GOAL
Add 103 to every coordinate value in the lines starting at the one containing "Начало (16, 178)" and ending at the one containing "Vezi toate postările autorului (673, 1027)", and write out only those lines in full with the new coordinates.

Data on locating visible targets
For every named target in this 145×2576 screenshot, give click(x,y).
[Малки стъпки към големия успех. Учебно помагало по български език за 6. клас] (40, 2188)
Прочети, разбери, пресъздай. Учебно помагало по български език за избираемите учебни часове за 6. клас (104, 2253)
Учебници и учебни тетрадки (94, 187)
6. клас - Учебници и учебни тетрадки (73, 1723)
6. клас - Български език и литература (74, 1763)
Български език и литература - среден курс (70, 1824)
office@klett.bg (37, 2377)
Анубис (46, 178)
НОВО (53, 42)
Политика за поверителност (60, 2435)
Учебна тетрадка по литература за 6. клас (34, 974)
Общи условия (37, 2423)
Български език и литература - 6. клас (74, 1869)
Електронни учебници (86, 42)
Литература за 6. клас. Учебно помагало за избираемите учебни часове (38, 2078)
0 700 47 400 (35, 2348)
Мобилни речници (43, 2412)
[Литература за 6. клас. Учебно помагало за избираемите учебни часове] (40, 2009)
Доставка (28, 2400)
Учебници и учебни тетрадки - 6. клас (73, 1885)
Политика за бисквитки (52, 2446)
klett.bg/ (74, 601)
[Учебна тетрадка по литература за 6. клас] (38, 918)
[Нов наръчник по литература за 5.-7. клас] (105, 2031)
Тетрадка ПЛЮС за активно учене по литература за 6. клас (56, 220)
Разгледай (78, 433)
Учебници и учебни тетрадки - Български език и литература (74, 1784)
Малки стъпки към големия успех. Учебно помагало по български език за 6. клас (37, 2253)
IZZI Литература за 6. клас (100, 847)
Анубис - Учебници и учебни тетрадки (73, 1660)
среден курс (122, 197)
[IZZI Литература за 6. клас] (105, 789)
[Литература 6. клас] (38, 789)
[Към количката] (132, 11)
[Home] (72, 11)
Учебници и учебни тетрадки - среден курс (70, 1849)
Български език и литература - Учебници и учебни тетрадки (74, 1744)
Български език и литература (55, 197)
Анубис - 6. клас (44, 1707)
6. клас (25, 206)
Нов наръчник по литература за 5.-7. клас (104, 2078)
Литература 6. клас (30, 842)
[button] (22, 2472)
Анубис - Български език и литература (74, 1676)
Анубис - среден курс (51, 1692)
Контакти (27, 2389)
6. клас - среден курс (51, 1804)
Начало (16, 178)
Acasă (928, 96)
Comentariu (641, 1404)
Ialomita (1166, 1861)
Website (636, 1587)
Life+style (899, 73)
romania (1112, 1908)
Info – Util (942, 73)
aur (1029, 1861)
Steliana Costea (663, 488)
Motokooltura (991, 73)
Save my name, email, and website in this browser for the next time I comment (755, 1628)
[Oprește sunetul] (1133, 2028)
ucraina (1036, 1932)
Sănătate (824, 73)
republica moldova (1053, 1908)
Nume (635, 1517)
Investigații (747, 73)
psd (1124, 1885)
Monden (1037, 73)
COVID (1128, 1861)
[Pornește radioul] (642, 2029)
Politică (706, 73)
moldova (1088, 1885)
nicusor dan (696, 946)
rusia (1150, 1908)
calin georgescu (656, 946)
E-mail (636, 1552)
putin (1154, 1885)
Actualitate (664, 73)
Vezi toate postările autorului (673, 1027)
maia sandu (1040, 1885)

THE ANSWER
Начало (119, 281)
Acasă (1031, 199)
Comentariu (744, 1507)
Ialomita (1269, 1964)
Website (739, 1690)
Life+style (1002, 176)
romania (1215, 2011)
Info – Util (1045, 176)
aur (1132, 1964)
Steliana Costea (766, 591)
Motokooltura (1094, 176)
Save my name, email, and website in this browser for the next time I comment (858, 1731)
[Oprește sunetul] (1236, 2131)
ucraina (1139, 2035)
Sănătate (927, 176)
republica moldova (1156, 2011)
Nume (738, 1620)
Investigații (850, 176)
psd (1227, 1988)
Monden (1140, 176)
COVID (1231, 1964)
[Pornește radioul] (745, 2132)
Politică (809, 176)
moldova (1191, 1988)
nicusor dan (799, 1049)
rusia (1253, 2011)
calin georgescu (759, 1049)
E-mail (739, 1655)
putin (1257, 1988)
Actualitate (767, 176)
Vezi toate postările autorului (776, 1130)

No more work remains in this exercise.